- [Aim of the task] Where the entries below show "You are a computer-use agent.", begin there and print that line and all following lines exactly, through the last, omitting pictures.

- [Provided information]

# # # # # # #

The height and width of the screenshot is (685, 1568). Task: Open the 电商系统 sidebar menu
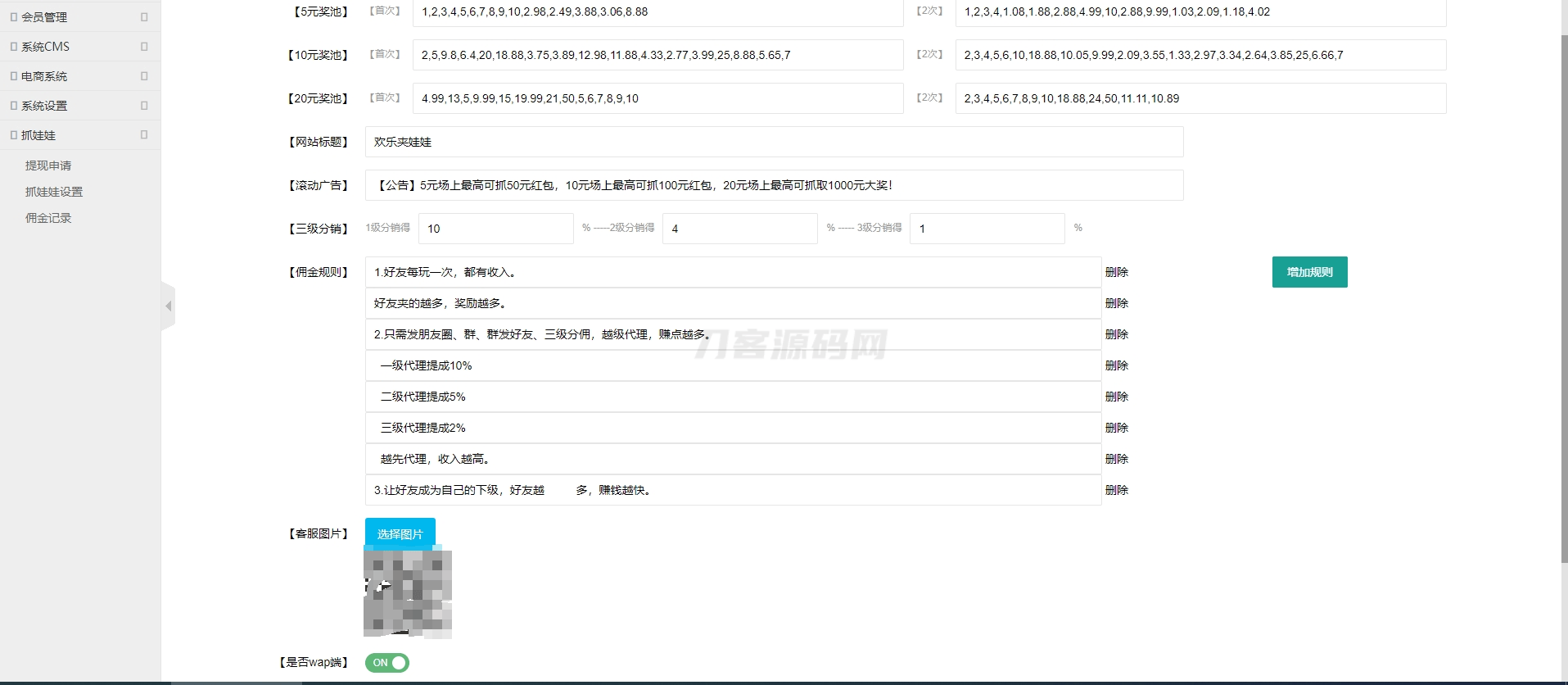[44, 76]
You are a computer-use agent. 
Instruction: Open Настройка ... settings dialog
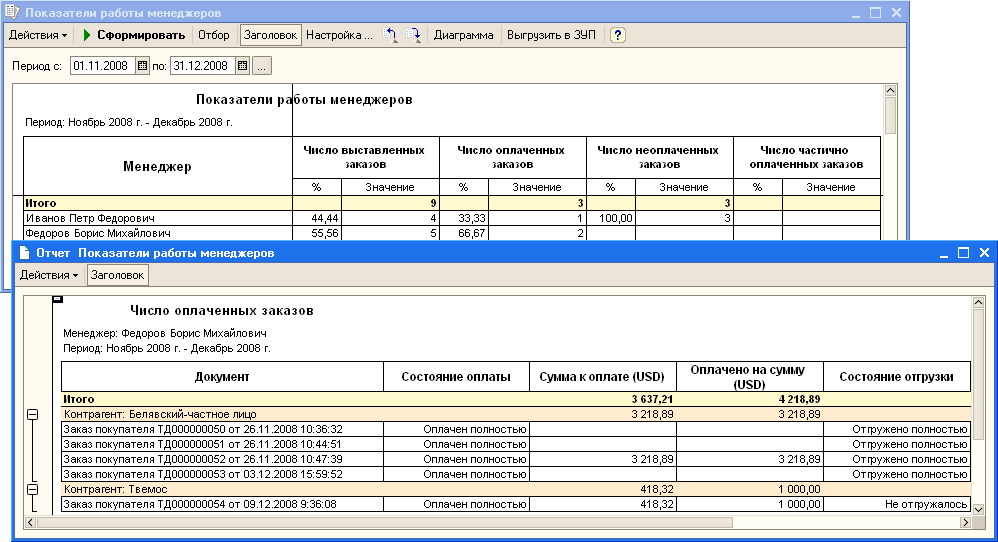[339, 35]
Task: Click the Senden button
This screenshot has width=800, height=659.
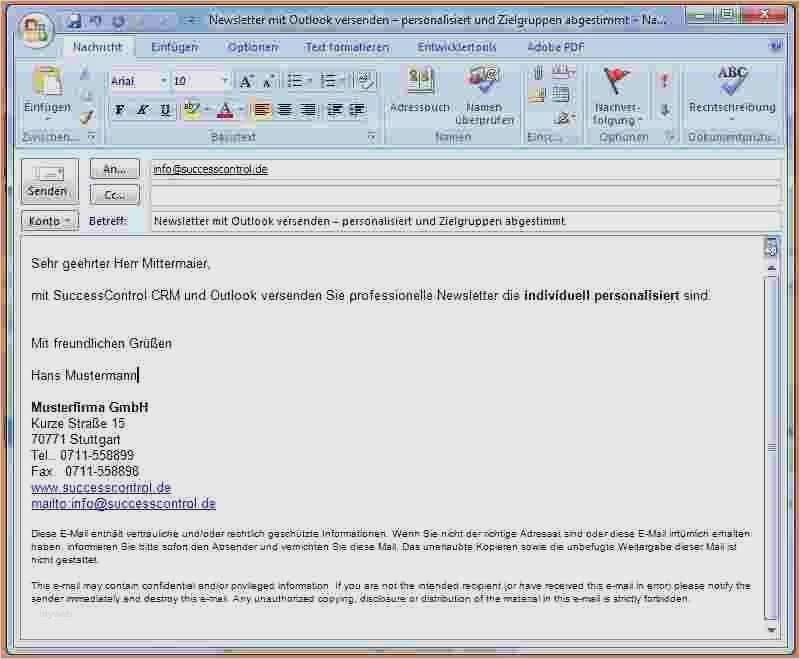Action: [48, 181]
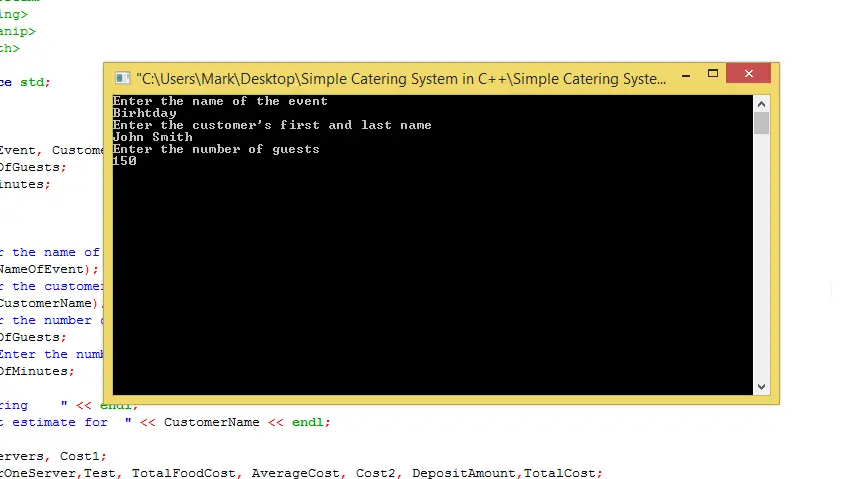
Task: Close the Simple Catering System console window
Action: coord(747,75)
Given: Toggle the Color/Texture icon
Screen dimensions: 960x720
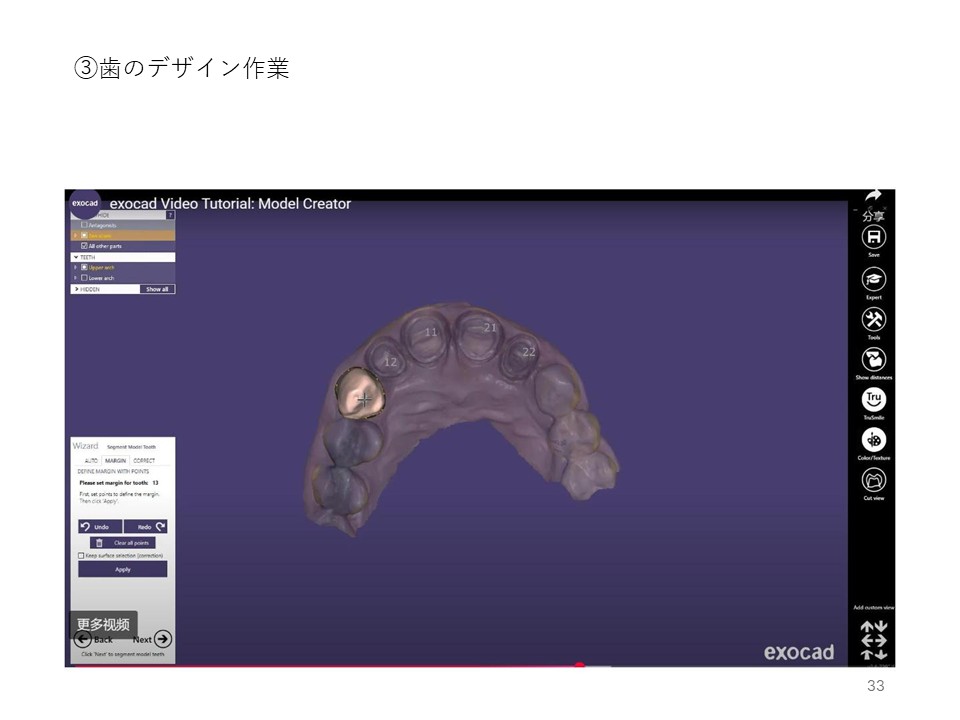Looking at the screenshot, I should pos(874,439).
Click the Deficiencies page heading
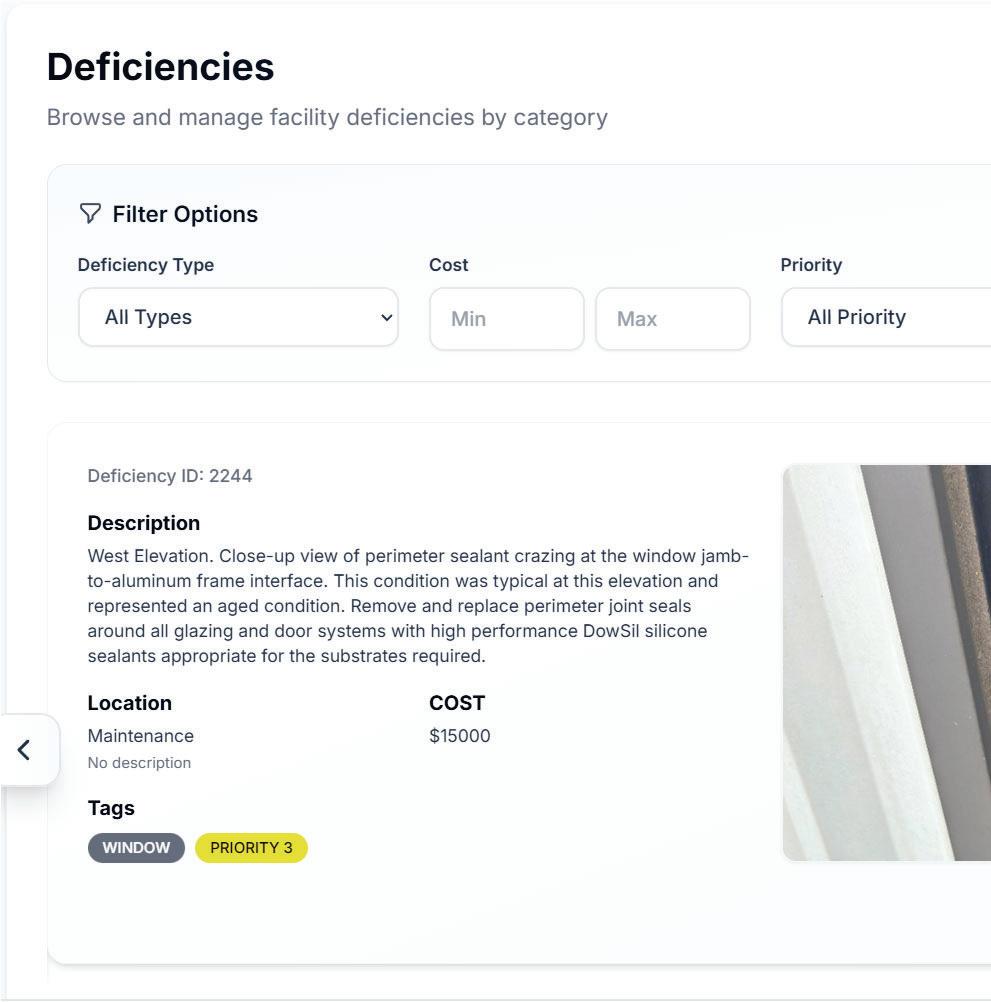 (160, 67)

# # # # # # #

- [Worked solution]
You are a computer-use agent. 
Instruction: Open Настройка ... settings dialog
[339, 35]
Task: Click the Senden button
This screenshot has width=800, height=659.
Action: [48, 181]
Task: Close the Simple Catering System console window
Action: coord(747,75)
Given: Toggle the Color/Texture icon
Screen dimensions: 960x720
Looking at the screenshot, I should pos(874,439).
Click the Deficiencies page heading
 (160, 67)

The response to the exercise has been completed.